The same antioxidants in this vegetable help maintain the health and beauty of the skin, slowing down the aging process of skin tissue. Antioxidant-free radicals are primarily responsible for wrinkles, skin discoloration, skin blemishes, and other signs of aging.
12. Relief of muscle pain.
When a certain bacterium ferments in it, by cooking or pickling, the vegetable releases lactic acid into the body. Specialist studies have shown that this substance helps alleviate muscle pain.
13. Detoxifying the body.
It is also a good detoxifier, purifying the blood by stimulating the elimination of toxins from the body (mainly uric acid, the main cause of rheumatism, gout, arthritis, kidney stones, skin diseases, and eczema).

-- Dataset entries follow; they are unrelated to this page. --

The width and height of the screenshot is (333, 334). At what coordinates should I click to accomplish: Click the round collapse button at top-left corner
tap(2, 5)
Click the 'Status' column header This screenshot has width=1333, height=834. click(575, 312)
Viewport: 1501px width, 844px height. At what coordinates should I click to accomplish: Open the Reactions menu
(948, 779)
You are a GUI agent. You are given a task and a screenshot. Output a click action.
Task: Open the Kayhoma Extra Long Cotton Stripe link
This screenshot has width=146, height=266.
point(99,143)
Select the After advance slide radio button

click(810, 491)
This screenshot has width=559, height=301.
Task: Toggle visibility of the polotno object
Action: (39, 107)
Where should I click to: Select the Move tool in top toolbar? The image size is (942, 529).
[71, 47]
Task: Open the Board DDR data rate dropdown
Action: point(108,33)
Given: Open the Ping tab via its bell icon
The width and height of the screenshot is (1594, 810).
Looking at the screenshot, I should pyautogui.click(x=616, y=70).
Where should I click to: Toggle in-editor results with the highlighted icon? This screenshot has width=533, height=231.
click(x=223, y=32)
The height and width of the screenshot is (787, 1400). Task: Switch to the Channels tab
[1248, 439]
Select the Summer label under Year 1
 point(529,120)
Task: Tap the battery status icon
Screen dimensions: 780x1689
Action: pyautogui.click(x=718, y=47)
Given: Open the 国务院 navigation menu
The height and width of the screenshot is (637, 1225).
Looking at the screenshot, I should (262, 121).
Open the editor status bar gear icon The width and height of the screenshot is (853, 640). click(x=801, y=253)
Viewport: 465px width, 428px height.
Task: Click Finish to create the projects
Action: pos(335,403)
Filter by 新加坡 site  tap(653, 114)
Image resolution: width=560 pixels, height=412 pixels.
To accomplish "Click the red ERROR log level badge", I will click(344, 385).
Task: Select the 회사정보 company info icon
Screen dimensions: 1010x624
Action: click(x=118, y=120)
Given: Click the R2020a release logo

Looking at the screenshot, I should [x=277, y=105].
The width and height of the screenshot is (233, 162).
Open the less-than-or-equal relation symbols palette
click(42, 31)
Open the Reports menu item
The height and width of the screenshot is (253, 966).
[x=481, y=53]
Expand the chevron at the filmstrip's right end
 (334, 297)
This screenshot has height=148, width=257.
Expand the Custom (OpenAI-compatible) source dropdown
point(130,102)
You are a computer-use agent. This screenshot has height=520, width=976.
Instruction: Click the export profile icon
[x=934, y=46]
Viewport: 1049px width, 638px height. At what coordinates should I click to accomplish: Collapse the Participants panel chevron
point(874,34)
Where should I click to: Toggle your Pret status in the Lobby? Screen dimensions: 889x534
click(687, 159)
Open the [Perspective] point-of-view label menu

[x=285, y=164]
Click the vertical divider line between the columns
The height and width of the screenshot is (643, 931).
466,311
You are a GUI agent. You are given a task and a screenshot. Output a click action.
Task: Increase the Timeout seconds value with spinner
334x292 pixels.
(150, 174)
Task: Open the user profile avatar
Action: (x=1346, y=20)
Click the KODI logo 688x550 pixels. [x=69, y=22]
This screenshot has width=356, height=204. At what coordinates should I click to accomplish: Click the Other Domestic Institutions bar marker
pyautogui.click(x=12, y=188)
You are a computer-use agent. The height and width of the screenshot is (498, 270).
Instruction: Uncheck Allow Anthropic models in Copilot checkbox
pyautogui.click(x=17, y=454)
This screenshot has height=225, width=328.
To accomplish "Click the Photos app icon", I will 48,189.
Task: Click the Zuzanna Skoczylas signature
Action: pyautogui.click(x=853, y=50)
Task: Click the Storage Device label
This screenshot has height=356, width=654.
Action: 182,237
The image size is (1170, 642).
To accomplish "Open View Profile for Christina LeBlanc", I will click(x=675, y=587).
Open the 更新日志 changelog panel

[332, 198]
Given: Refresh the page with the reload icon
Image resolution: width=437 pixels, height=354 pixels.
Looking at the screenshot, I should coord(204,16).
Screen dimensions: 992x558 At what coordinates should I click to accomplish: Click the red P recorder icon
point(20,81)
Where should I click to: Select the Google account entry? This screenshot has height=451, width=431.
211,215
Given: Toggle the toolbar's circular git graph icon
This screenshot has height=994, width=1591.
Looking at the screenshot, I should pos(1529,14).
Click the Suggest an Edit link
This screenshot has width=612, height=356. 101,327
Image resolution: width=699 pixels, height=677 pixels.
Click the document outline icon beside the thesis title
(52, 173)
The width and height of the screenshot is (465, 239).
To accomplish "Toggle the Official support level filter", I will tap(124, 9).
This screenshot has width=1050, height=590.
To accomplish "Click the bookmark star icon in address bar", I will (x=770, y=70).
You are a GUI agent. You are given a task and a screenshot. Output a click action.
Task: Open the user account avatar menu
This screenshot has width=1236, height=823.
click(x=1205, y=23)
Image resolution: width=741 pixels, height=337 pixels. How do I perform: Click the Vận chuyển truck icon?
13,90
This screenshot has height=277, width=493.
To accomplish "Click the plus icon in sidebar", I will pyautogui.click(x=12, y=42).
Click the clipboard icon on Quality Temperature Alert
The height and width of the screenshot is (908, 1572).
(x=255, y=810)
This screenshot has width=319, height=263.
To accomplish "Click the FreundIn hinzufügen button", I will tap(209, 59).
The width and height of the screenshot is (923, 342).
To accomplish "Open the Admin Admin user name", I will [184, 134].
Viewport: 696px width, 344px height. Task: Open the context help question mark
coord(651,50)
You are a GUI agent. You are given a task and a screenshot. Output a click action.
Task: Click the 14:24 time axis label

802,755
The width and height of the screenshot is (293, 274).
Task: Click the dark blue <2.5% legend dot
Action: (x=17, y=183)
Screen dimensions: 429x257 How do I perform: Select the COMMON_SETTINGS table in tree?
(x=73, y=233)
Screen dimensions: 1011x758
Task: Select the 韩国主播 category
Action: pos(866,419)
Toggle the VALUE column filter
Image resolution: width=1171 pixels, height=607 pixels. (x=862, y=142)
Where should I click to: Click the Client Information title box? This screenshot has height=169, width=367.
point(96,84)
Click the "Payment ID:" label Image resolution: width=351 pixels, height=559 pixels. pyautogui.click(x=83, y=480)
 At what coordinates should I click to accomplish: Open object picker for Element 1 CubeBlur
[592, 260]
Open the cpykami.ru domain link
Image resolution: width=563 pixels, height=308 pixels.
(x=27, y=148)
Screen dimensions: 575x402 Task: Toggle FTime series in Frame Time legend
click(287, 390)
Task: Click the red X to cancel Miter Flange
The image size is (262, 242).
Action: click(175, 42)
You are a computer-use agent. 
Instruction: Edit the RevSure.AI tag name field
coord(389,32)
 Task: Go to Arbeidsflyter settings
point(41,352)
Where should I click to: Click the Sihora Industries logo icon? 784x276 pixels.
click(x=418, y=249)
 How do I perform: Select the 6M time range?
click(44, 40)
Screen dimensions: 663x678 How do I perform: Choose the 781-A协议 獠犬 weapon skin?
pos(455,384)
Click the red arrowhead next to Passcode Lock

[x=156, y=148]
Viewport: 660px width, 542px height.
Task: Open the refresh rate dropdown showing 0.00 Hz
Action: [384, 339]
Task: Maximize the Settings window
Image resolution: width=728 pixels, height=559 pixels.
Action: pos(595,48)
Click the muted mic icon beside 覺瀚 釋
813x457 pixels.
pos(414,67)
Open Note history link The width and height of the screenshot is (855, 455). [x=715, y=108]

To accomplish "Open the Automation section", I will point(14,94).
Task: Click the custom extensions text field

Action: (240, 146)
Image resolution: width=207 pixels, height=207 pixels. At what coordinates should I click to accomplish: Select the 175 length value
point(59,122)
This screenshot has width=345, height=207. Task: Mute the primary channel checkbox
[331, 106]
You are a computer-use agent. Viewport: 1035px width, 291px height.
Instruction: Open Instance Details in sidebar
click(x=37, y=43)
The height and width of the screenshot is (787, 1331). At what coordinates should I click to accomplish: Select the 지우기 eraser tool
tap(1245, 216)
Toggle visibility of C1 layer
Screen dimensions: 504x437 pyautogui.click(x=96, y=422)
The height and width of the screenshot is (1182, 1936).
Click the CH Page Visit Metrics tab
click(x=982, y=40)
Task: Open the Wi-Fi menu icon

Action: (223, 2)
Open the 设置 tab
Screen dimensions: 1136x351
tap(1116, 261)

This detoxifying effect of this veggie is largely due to vitamin C and sulfur, which cruciferous vegetables contain in generous amounts.
How is it eaten?
Eaten raw is the most recommended. But cooked is, in turn, recommended for those who have certain digestive problems and do not tolerate the fiber content of cabbage. It is an energetic, mineralizing, toning vegetable and it is preferable to eat it raw to keep its properties intact.
The juice is very easy to prepare and quickly and significantly relieves stomach pain, but also other digestive problems, such as constipation, decreased appetite, nausea, vomiting, or excessive belching, symptoms specific to ulcers.
Pickled cabbage juice
Pickled cabbage is considered almost a miracle. It contains microorganisms beneficial to intestinal flora. So it turns into a probiotic product and is often praised for its high vitamin C content.
It is a healthy food that can be eaten by anyone, regardless of age or lifestyle. However, there are situations in which high consumption of cabbage causes bloating, flatulence, diarrhea, decreased blood sugar level. Moreover, because it is rich in iodine, cabbage can cause problems for people with thyroid disease, if consumed in large quantities.
We are increasingly tempted by exotic fruits and vegetables, which have recently entered our market and we forget to pay attention to traditional vegetables such as cabbage. The benefits of this common vegetable are more than we imagine.
Consumed by the entire population, from all over the world, cabbage has many benefits for the body: from anti-inflammatory effects to the protection of the digestive tract and immune system.
Due to its low-calorie content (only 25kcal / 100g) and high in dietary fiber (2.5g / 100g), cabbage helps maintain body weight.